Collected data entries
* * * * * * * * *

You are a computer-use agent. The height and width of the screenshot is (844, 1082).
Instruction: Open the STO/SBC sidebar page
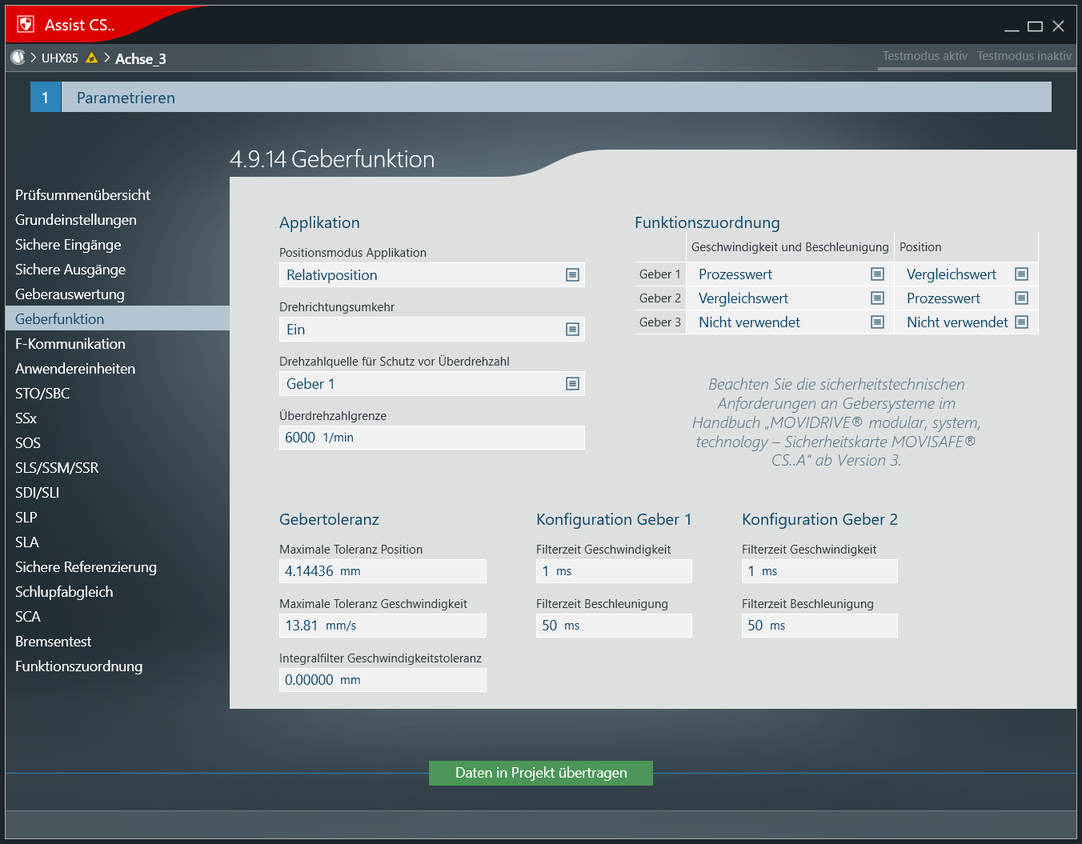click(43, 393)
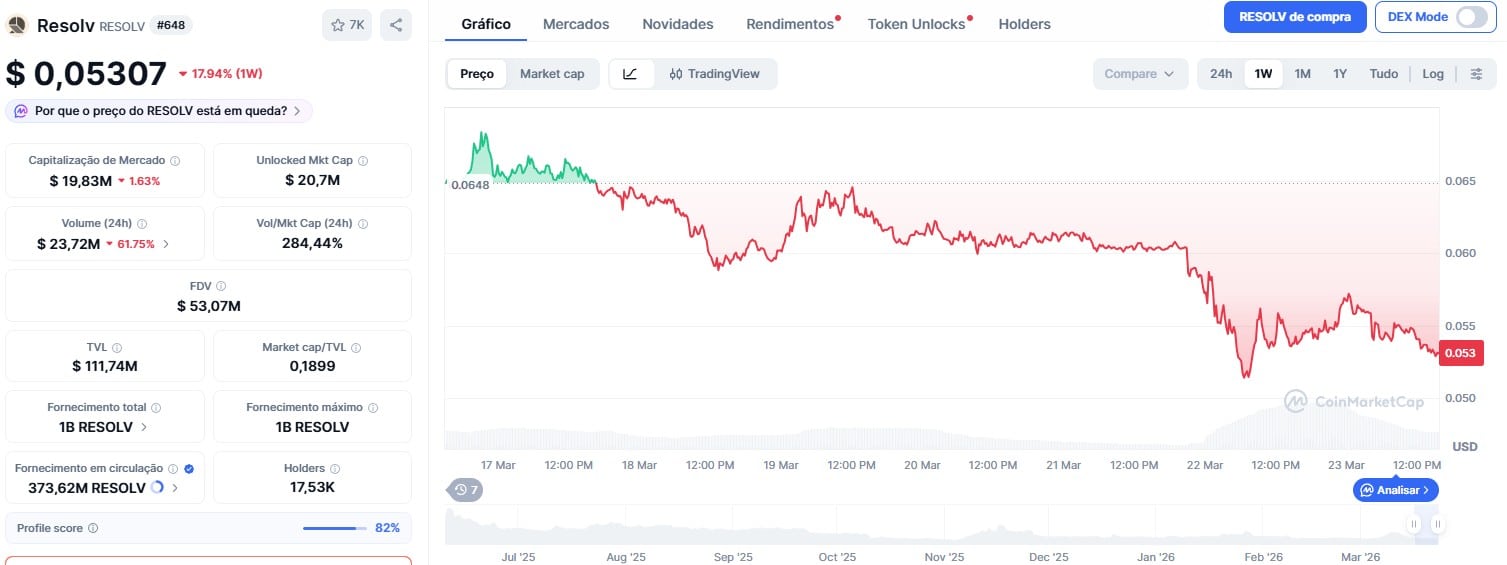The height and width of the screenshot is (565, 1507).
Task: Click info icon next to Profile score
Action: 93,528
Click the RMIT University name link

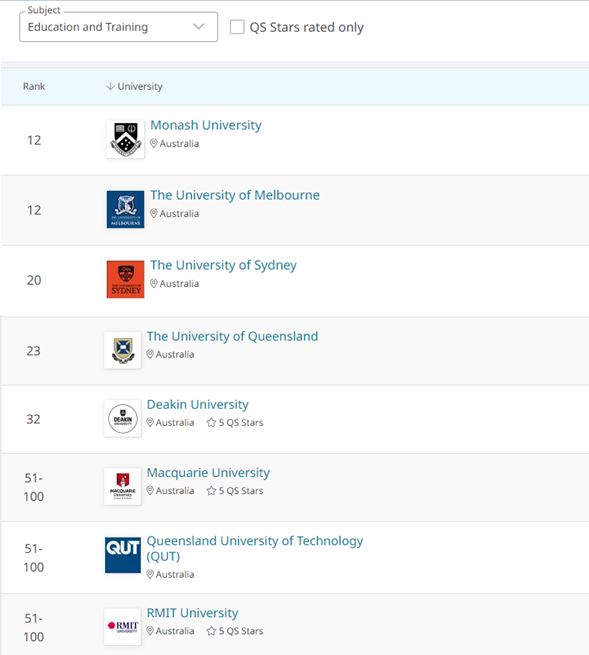(x=192, y=613)
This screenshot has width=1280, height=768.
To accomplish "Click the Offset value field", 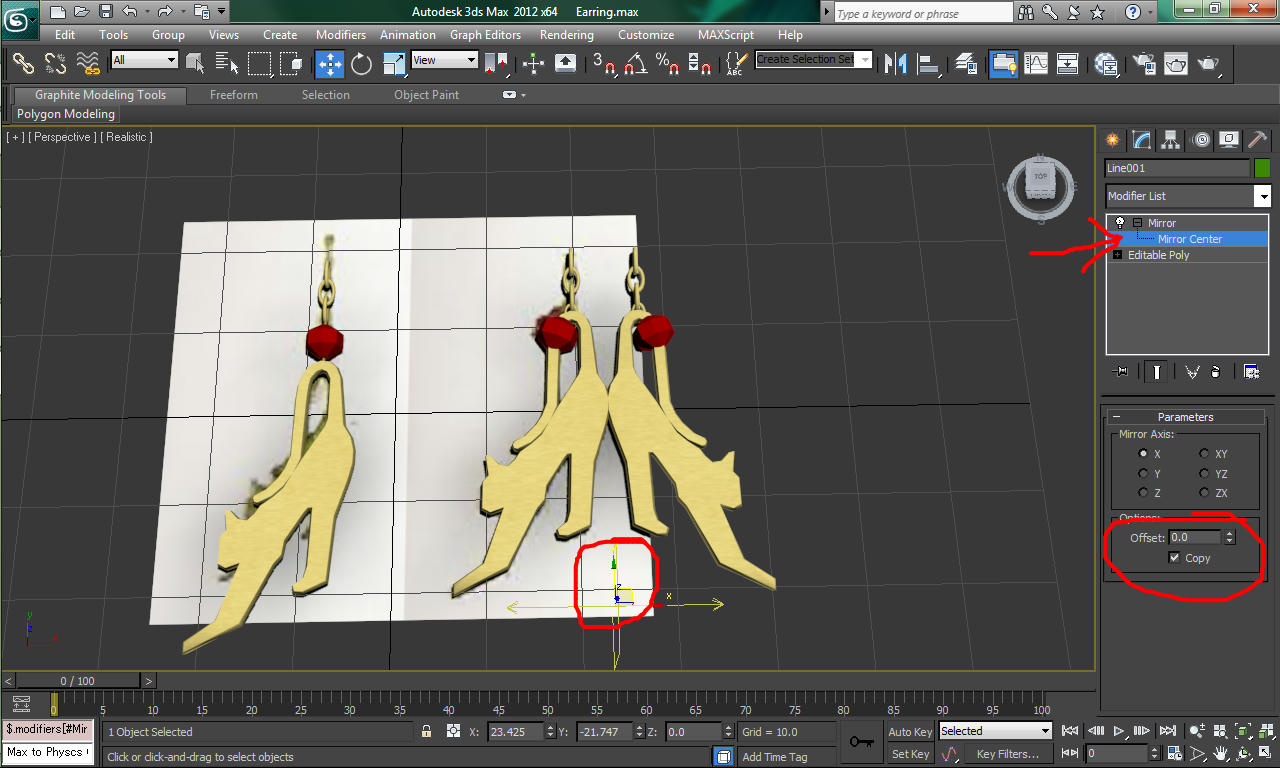I will 1195,538.
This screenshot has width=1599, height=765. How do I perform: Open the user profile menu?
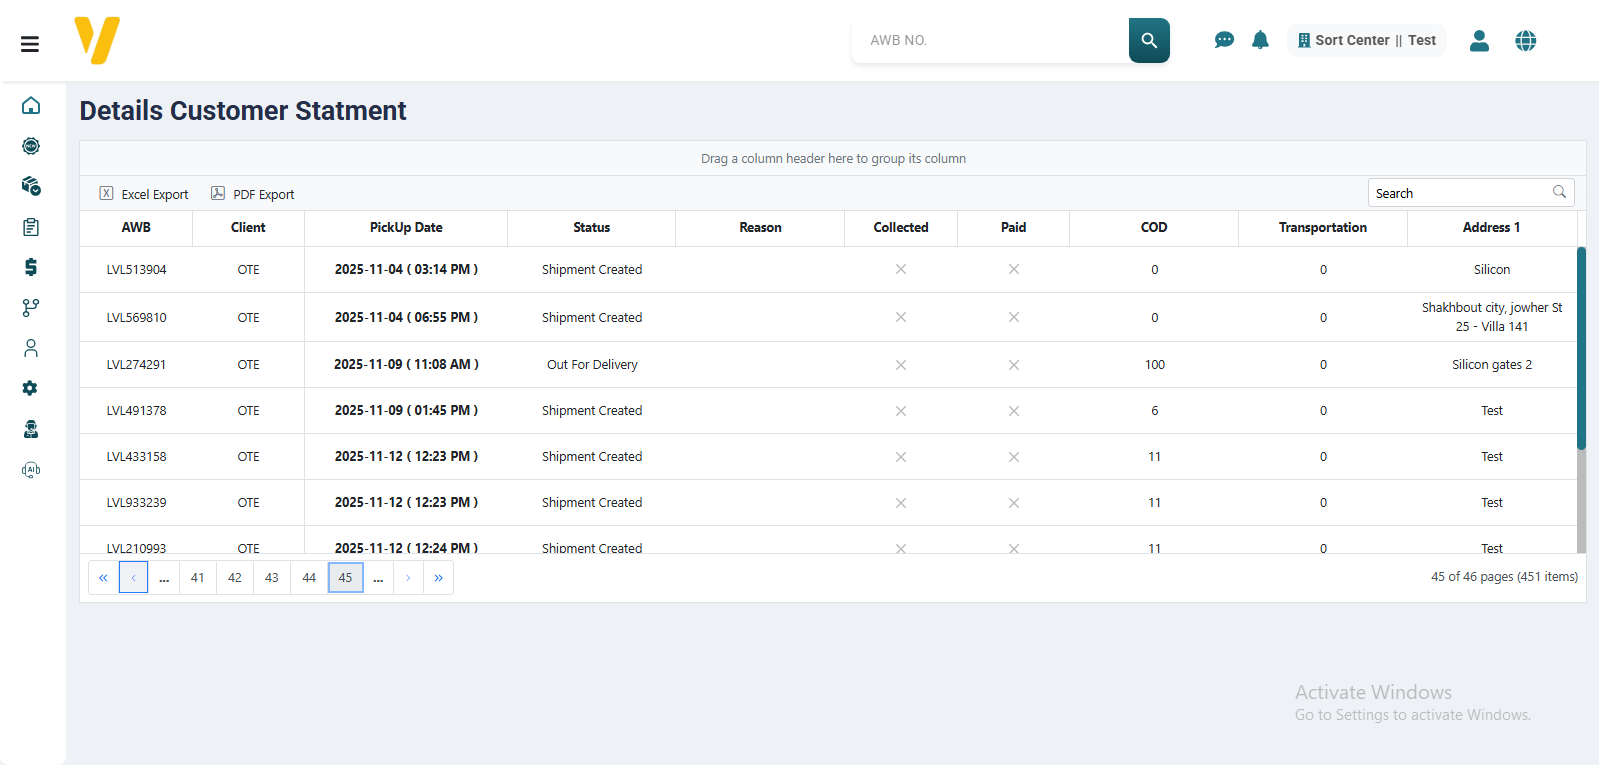tap(1479, 40)
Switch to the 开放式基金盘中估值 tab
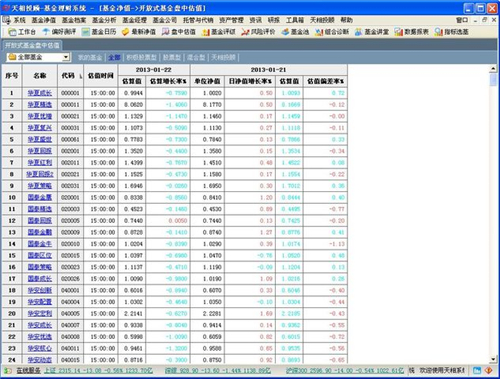Screen dimensions: 500x379 coord(32,45)
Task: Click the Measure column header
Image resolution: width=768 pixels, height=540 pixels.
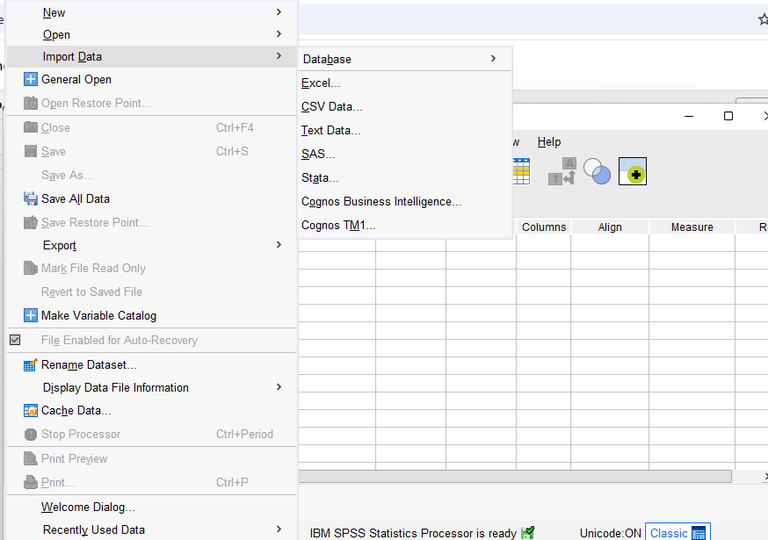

* * * * * * * * *

§ WHAT TO DO:
The lines from the one containing "Switch to the 开放式基金盘中估值 tab" through the last line of the records are what you should copy, word for word and nothing else, with pictures left out.

§ EXERCISE SOLUTION:
Switch to the 开放式基金盘中估值 tab
Screen dimensions: 500x379 coord(32,45)
Task: Click the Measure column header
Image resolution: width=768 pixels, height=540 pixels.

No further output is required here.